Caffe本身是C++、CUDA语言编写的。在调试模型、参数时，根据运行log、snapshot很难实时反馈当前训练的权值情况，也难以捕捉算法存在的bug。

MATLAB则是非常适合算法设计、快速迭代的利器，只需要做少量工作就能编写出复杂的算法，调试非常方便，位于workspace中的变量随时都能打印，无论是一维、二维还是三维数据，都能直观显示，从而有利于定位算法设计问题，减少调试时间。

Caffe中有两种Wrapper：Python和MATLAB。Python是开源工具，用户无需付费即可使用，缺点是语法不够灵活，尤其算法描述，与商业软件不能比。MATLAB支持几乎你所知道的所有矩阵变换、数值计算、随机过程、概率论、最优化、自适应滤波、图像处理、神经网络等算法。

下面介绍如何用MATLAB调试Caffe。本文假设操作系统为Ubuntu 14.04.1  64bit .

1. 安装MATLAB R2014A

可以到这里下载（，提取码：dxBxMJ）

安装步骤类似Windows，不表。安装到~/MATLAB/，~/.bashrc中添加 export PATH=~/MATLAB/bin:$PATH

2.  安装Caffe

参考步骤：。其他OS请参考。

如果你希望自己编译依赖，可以到这里下载Caffe所有依赖包（，提取码：yuqZm1）

3. 编译 MatCaffe

修改Makefile.config，加上这一句：

MATLAB_DIR := ～/MATLAB

之后

make matcaffe

生成了 matlab/+caffe/private/caffe_.mex64，可以直接被MATLAB调用。

4. 运行MATLAB例子

在命令行中，配置好Caffe运行所需要的环境变量后（否则matcaffe会运行失败），输入matlab&，这样就启动了MATLAB窗口。

在MATLAB命令窗口中进行以下步骤。

>> cd Caffe_root_directory/

切换到了Caffe根目录。

>> addpath('./matlab/+caffe/private');

添加matcaffe模块所在路径到MATLAB搜索路径，便于加载。

>> cd matlab/demo/

切到demo目录。

>> im = imread('../../examples/images/cat.jpg');

读取一张测试图片。

◆ 练习目标
把上面讲用MATLAB调试Caffe的文字照抄一段：从“在命令行中，配置好Caffe”开始，一直到“添加matcaffe模块所在路径到MATLAB搜索路径，便于加载。”为止，“添加matcaffe模块所在路径到MATLAB搜索路径，便于加载。”也要抄进去。

◆ 显示信息

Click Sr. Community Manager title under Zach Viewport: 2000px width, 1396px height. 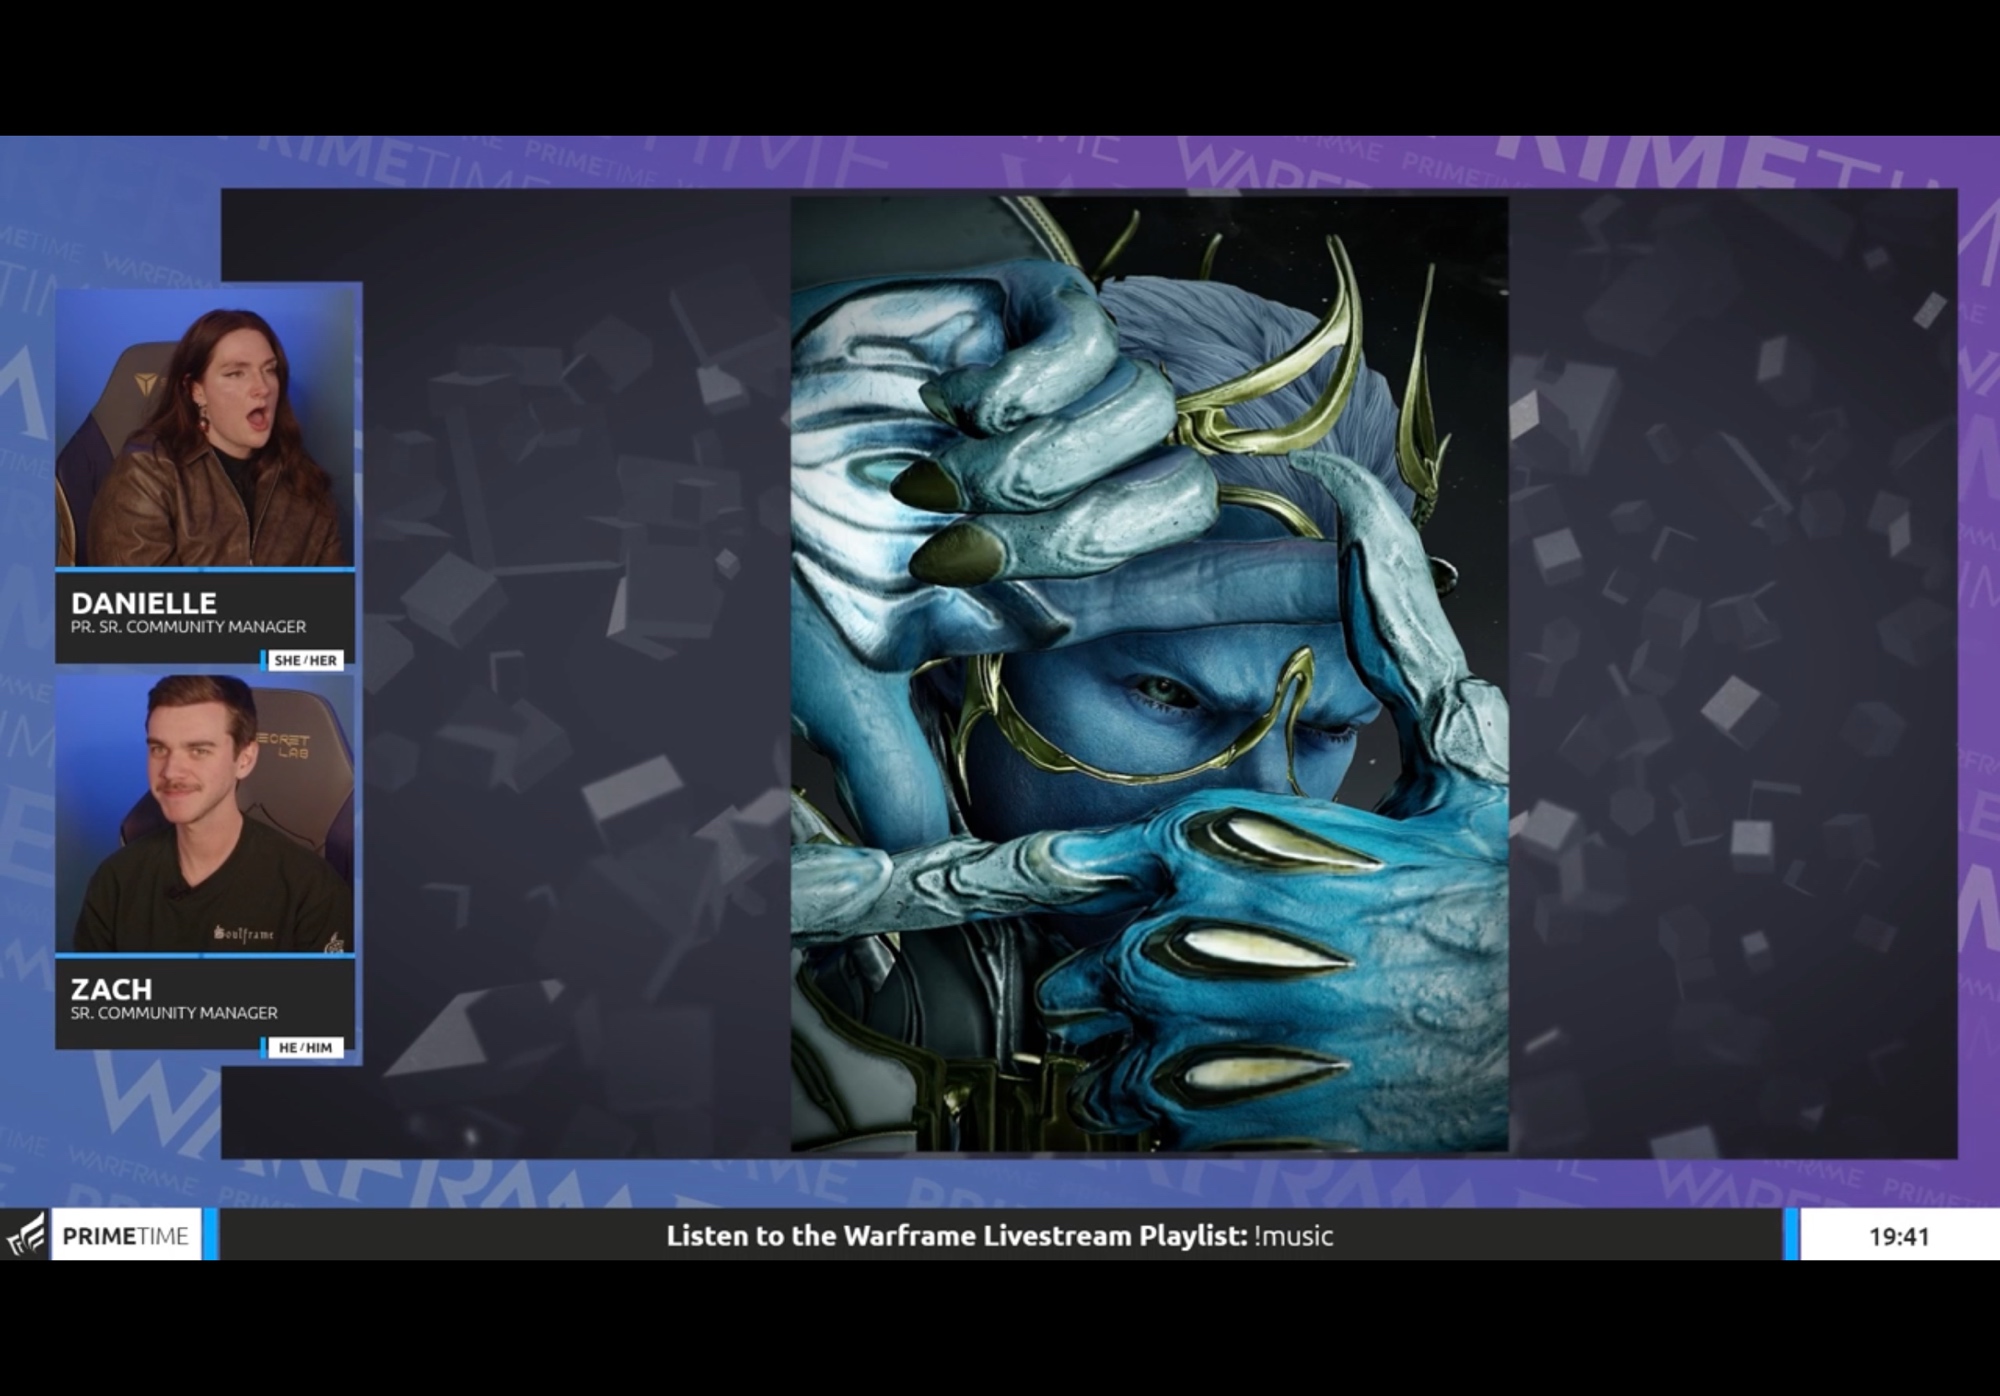click(174, 1013)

◆ 完整回答
在命令行中，配置好Caffe运行所需要的环境变量后（否则matcaffe会运行失败），输入matlab&，这样就启动了MATLAB窗口。

在MATLAB命令窗口中进行以下步骤。

>> cd Caffe_root_directory/

切换到了Caffe根目录。

>> addpath('./matlab/+caffe/private');

添加matcaffe模块所在路径到MATLAB搜索路径，便于加载。